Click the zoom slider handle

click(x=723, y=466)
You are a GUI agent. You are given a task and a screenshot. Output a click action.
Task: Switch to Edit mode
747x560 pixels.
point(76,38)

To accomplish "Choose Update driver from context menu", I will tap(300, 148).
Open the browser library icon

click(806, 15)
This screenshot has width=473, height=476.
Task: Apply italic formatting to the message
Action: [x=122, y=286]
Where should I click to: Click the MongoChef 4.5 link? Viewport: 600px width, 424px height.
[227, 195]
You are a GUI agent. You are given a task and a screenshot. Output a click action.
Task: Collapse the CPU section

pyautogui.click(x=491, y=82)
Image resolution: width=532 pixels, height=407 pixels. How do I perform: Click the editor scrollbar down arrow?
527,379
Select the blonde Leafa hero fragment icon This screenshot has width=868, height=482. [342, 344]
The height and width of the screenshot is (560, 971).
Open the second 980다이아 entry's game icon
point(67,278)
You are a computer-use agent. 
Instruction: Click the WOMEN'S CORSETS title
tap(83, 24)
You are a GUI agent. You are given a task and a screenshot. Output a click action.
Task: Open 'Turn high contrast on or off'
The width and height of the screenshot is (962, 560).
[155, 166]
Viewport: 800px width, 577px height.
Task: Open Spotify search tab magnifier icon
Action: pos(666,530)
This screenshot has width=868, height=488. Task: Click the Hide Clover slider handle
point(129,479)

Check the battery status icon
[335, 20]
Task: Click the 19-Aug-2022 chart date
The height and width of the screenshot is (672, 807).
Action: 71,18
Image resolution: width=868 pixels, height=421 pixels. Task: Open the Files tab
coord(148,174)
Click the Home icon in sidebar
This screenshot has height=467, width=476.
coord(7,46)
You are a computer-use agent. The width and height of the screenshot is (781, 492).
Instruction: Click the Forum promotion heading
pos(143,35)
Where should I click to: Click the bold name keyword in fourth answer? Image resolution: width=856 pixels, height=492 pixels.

**AIM OF THE TASK**
The answer is the full data, repeated exactly as shown.

**RESULT FOR THIS EXERCISE**
Click the zoom slider handle

click(x=723, y=466)
You are a GUI agent. You are given a task and a screenshot. Output a click action.
Task: Switch to Edit mode
747x560 pixels.
point(76,38)

To accomplish "Choose Update driver from context menu", I will tap(300, 148).
Open the browser library icon

click(806, 15)
This screenshot has width=473, height=476.
Task: Apply italic formatting to the message
Action: [x=122, y=286]
Where should I click to: Click the MongoChef 4.5 link? Viewport: 600px width, 424px height.
[227, 195]
You are a GUI agent. You are given a task and a screenshot. Output a click action.
Task: Collapse the CPU section

pyautogui.click(x=491, y=82)
Image resolution: width=532 pixels, height=407 pixels. How do I perform: Click the editor scrollbar down arrow?
527,379
Select the blonde Leafa hero fragment icon This screenshot has width=868, height=482. [342, 344]
The height and width of the screenshot is (560, 971).
Open the second 980다이아 entry's game icon
point(67,278)
You are a computer-use agent. 
Instruction: Click the WOMEN'S CORSETS title
tap(83, 24)
You are a GUI agent. You are given a task and a screenshot. Output a click action.
Task: Open 'Turn high contrast on or off'
The width and height of the screenshot is (962, 560).
[155, 166]
Viewport: 800px width, 577px height.
Task: Open Spotify search tab magnifier icon
Action: pos(666,530)
This screenshot has width=868, height=488. Task: Click the Hide Clover slider handle
point(129,479)

Check the battery status icon
[335, 20]
Task: Click the 19-Aug-2022 chart date
The height and width of the screenshot is (672, 807).
Action: 71,18
Image resolution: width=868 pixels, height=421 pixels. Task: Open the Files tab
coord(148,174)
Click the Home icon in sidebar
This screenshot has height=467, width=476.
coord(7,46)
You are a computer-use agent. The width and height of the screenshot is (781, 492).
Instruction: Click the Forum promotion heading
pos(143,35)
Where should I click to: Click the bold name keyword in fourth answer? Image resolution: width=856 pixels, height=492 pixels.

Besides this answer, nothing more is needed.